Almost all main-sequence stars, including the Sun, will eventually become white dwarfs. During the giant-stages of the stellar evolution, planetary objects within about 1 AU will be engulfed, while those further out will survive to the white dwarf stage. Rocky-planetesimals (i.e. asteroids/minor planets) that are accreted onto the central degenerate-star, lead to white dwarf atmospheres enriched with metals, rather than the pure hydrogen/helium composition expected from gravitational settling of elements. The spectra of these “metal-polluted” white dwarfs therefore provide a unique tool for analysing the bulk compositions of rocky material outside of the Solar-system.

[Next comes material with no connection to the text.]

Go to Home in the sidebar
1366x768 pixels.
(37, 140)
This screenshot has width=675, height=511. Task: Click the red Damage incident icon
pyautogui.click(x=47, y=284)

Using SDSS spectra, we have identified 231 white dwarfs that are both old (cooling ages 1—8 Gyr), and have atmospheres rich in metallic elements. Abundance analyses of the spectra reveal wide ranging compositions from crust-like to core-like, with the most extreme cases indicating highly differentiated planetesimals. Additionally, the old ages of the systems we identify have allowed us to probe remnant planetary system evolution. We find compelling evidence that white dwarfs deplete their planetesimal reservoirs on a ~1 Gyr e-folding timescale, an effect not seen in other studies which have predominantly focussed on much younger white dwarfs.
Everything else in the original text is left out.